[HISTÓRIAS DE AMOR PARA SUAVIZAR (OU NÃO) A SEGUNDA-FEIRA]

Eu e você, tudo novo de novo.

[Ilustração: Egon Schiele]

Favor ler ouvindo ‘Ainda resta uma bagagem’ do Katinguelê.

Toda vez que escuto histórias de amor eu ganho/faço gorós, cigarros e comida.
Vocês querem saber o que é o amor?
O amor, meus caros, o amor é um pagode dos anos 90, uma roda, e tudo depende de qual mesa você senta ou de quem senta na sua mesa.

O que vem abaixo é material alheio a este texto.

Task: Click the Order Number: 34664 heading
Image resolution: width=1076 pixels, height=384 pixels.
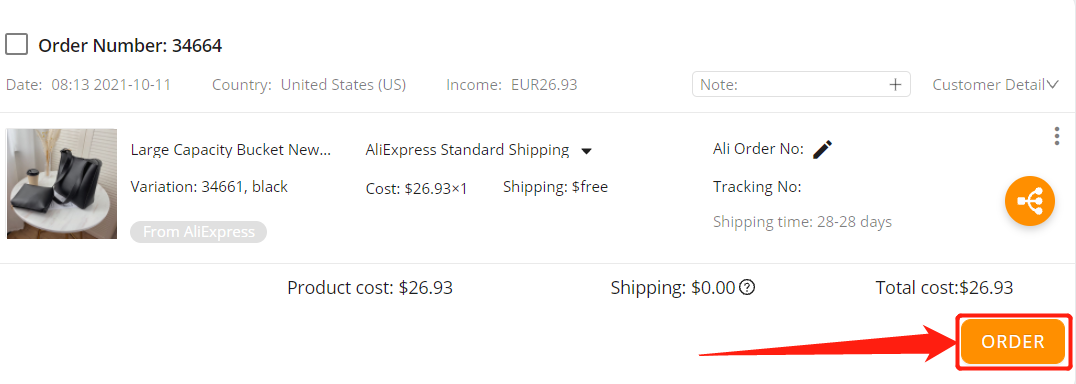Action: pos(130,46)
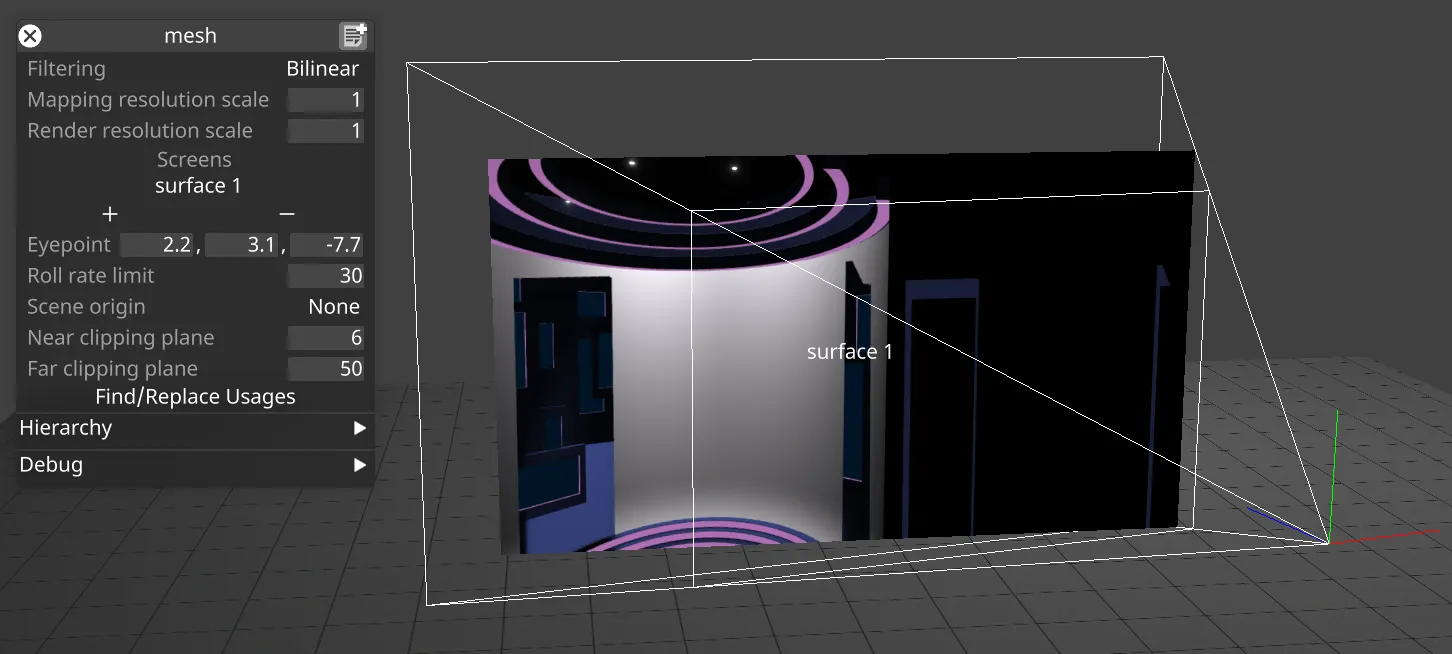Edit the Mapping resolution scale value

325,99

O esquecimento do nome dos filmes, dos textos, dos autores, conceitos, trajetos, receitas, de regar as plantas, estender as roupas e de tirar o celular do silencioso; tem também as músicas, as datas, a página em que se parou, quantas colheres de sal, o dia da menstruação, aonde está a calça preferida. Isso tudo é feito mesmo para esquecer. Agora lembrança, lembrar é outro negócio.

A lembrança das primeiras fotografias, Fotoblog, Felipe Dylon, noites na calçada, os amigos em comum que se foram e os que ainda estão toda sexta comendo lanche com a gente nos mesmos lugares, crescemos juntos, corpos mudaram, se tocaram, todos estes anos, meu peso ia e voltava, suas roupas permaneciam, nossos caminhos passearam, bagunça, risada engraçada, comida no delivery, cadê minhas meias, chegou o sofá cinza, as xícaras novas, a gente gasta quase 500 reais por mês só de cigarro, nenhum de nós dois começa o dia sem café, vem visitar a gente logo, nossas primeiras visitas, olha essa vista, bate um retrato, Instagram, tudo novo de novo, eu e você.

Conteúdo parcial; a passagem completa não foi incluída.